Susan Loeb Honored for Lead Role in North American Bat Monitoring Program (NABat)
March 16, 2015
Clemson, SC — On March 9th, U.S. Forest Service scientist Susan Loeb and numerous partners were recognized with the Forest Service Wings Across the Americas Research Award for their contributions to the North American Bat Monitoring Program (NABat.)
Wings Across the Americas is an international Forest Service program that works with a wide range of partners in the U.S. and overseas to conserve habitats and populations of birds, bats, butterflies and dragonflies. The award recognizes outstanding conservation work by Forest Service and partner agencies.
Loeb, research ecologist with the Forest Service Southern Research Station upland hardwoods research unit, led the effort to develop NABat. With the assistance from core team members from the National Park Service, U.S. Geological Survey, U.S. Fish and Wildlife Service, U.S. Department of Defense, Canadian Wildlife Service, Wildlife Conservation Society Canada, and Bat Conservation International, Loeb organized four workshops to develop monitoring protocols, edited and wrote chapters for a Forest Service General Technical Report to be published this spring, and presented at national and international meetings.

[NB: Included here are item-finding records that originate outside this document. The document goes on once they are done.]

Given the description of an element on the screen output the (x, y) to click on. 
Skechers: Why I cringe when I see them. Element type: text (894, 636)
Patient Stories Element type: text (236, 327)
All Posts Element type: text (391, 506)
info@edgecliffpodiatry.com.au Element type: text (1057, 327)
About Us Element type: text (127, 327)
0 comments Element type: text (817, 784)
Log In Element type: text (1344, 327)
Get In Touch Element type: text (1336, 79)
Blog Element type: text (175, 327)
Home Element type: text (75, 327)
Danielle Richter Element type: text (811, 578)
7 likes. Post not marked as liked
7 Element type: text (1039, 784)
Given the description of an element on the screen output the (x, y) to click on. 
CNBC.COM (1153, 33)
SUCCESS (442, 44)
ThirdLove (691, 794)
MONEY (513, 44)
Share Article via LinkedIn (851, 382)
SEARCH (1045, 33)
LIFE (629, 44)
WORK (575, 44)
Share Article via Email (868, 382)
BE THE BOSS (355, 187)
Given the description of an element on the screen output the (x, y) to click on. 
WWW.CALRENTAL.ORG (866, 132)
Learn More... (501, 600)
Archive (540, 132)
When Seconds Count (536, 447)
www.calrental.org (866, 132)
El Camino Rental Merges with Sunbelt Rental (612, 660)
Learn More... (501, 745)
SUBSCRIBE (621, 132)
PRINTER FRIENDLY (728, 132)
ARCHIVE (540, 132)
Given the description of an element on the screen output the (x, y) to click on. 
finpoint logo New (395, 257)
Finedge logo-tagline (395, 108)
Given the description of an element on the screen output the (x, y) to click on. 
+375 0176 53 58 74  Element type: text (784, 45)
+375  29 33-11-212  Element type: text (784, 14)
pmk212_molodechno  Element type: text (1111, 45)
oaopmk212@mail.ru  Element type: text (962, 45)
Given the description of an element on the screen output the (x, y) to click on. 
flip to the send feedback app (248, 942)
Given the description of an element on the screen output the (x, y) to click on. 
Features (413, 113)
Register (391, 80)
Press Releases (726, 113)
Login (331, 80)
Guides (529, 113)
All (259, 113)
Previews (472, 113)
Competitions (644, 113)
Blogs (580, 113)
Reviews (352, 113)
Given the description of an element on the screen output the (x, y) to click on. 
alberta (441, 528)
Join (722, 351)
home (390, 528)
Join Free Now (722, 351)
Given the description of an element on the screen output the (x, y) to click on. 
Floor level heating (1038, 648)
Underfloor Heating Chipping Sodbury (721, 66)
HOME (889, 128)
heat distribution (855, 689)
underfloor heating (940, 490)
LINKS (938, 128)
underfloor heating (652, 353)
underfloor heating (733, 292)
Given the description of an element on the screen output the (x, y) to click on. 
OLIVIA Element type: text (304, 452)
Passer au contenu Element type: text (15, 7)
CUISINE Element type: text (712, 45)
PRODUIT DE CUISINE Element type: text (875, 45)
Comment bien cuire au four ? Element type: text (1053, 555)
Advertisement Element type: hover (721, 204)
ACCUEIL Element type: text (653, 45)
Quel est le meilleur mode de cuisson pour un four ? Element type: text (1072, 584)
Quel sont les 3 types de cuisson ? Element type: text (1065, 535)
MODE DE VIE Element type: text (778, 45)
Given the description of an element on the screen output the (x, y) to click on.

“North American bats are facing unprecedented stressors, including habitat loss and fragmentation, white-nose syndrome, wind energy development, and climate change,” said Loeb. “We need an effective and efficient monitoring program to document the impact of stressors on bat populations, identify priority species for conservation, and measure the effectiveness of actions to mitigate stressors. Monitoring data are also critical for determining the risk of bat species for extinction and for providing early warning about species that may be declining from unknown causes.”
NABat, is a multi-agency, multi-national effort designed to address the lack of large-scale long-term monitoring data for North American bat species by developing a comprehensive bat monitoring program to track changes in the distribution and abundance of all 47 North American bat species that are shared among the U.S., Canada, and Mexico.
Several states and provinces have already started using the NABat design and protocols to begin monitoring bats. During 2014, NABat pilot programs started in Arkansas, Arizona, Colorado, Delaware, Idaho, Missouri, New Mexico, Rhode Island, and South Carolina in the U.S. and in Alberta, Newfoundland, and Prince Edward Island in Canada. This year programs will begin in new states and expand in others.
Other partners in NABat also recognized by the award include the U.S. Environmental Protection Agency, Bat Conservation Trust, University of California, University of Alberta, and Colorado Parks and Wildlife.